Aim of the task
An exact, complete copy of the entries that follow is needed.

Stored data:
....

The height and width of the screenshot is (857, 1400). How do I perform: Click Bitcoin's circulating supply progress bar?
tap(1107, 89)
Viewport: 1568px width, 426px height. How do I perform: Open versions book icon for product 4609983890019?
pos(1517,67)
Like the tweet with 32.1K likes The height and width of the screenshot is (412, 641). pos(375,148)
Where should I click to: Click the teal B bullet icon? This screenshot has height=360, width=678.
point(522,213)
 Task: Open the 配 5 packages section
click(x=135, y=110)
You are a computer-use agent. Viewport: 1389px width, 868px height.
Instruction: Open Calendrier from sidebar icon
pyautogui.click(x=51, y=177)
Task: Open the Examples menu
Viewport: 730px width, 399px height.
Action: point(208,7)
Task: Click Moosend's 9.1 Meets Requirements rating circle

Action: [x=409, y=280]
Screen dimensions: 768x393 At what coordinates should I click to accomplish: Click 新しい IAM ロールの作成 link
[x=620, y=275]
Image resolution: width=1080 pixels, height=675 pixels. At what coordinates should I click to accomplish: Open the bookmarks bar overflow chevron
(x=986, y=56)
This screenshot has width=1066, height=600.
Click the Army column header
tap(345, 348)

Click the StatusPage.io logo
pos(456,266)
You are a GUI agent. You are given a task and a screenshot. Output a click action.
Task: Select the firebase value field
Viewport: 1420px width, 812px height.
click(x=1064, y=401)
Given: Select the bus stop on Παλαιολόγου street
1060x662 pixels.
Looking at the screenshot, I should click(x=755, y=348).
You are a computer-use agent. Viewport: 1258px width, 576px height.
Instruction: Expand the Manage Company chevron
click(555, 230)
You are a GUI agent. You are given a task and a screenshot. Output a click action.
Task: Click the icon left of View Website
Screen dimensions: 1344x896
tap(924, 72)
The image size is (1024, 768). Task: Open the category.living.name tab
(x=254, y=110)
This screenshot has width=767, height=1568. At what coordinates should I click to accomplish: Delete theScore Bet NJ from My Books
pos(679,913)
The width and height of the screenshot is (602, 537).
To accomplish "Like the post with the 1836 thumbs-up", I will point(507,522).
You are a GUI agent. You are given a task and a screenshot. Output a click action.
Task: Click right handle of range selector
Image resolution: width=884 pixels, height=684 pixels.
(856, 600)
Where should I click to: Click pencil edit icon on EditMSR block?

....

Solved problem
The height and width of the screenshot is (857, 1400). How do I perform: Click Bitcoin's circulating supply progress bar?
tap(1107, 89)
Viewport: 1568px width, 426px height. How do I perform: Open versions book icon for product 4609983890019?
pos(1517,67)
Like the tweet with 32.1K likes The height and width of the screenshot is (412, 641). pos(375,148)
Where should I click to: Click the teal B bullet icon? This screenshot has height=360, width=678.
point(522,213)
 Task: Open the 配 5 packages section
click(x=135, y=110)
You are a computer-use agent. Viewport: 1389px width, 868px height.
Instruction: Open Calendrier from sidebar icon
pyautogui.click(x=51, y=177)
Task: Open the Examples menu
Viewport: 730px width, 399px height.
Action: point(208,7)
Task: Click Moosend's 9.1 Meets Requirements rating circle

Action: [x=409, y=280]
Screen dimensions: 768x393 At what coordinates should I click to accomplish: Click 新しい IAM ロールの作成 link
[x=620, y=275]
Image resolution: width=1080 pixels, height=675 pixels. At what coordinates should I click to accomplish: Open the bookmarks bar overflow chevron
(x=986, y=56)
This screenshot has width=1066, height=600.
Click the Army column header
tap(345, 348)

Click the StatusPage.io logo
pos(456,266)
You are a GUI agent. You are given a task and a screenshot. Output a click action.
Task: Select the firebase value field
Viewport: 1420px width, 812px height.
click(x=1064, y=401)
Given: Select the bus stop on Παλαιολόγου street
1060x662 pixels.
Looking at the screenshot, I should click(x=755, y=348).
You are a computer-use agent. Viewport: 1258px width, 576px height.
Instruction: Expand the Manage Company chevron
click(555, 230)
You are a GUI agent. You are given a task and a screenshot. Output a click action.
Task: Click the icon left of View Website
Screen dimensions: 1344x896
tap(924, 72)
The image size is (1024, 768). Task: Open the category.living.name tab
(x=254, y=110)
This screenshot has width=767, height=1568. At what coordinates should I click to accomplish: Delete theScore Bet NJ from My Books
pos(679,913)
The width and height of the screenshot is (602, 537).
To accomplish "Like the post with the 1836 thumbs-up", I will point(507,522).
You are a GUI agent. You are given a task and a screenshot. Output a click action.
Task: Click right handle of range selector
Image resolution: width=884 pixels, height=684 pixels.
(856, 600)
Where should I click to: Click pencil edit icon on EditMSR block?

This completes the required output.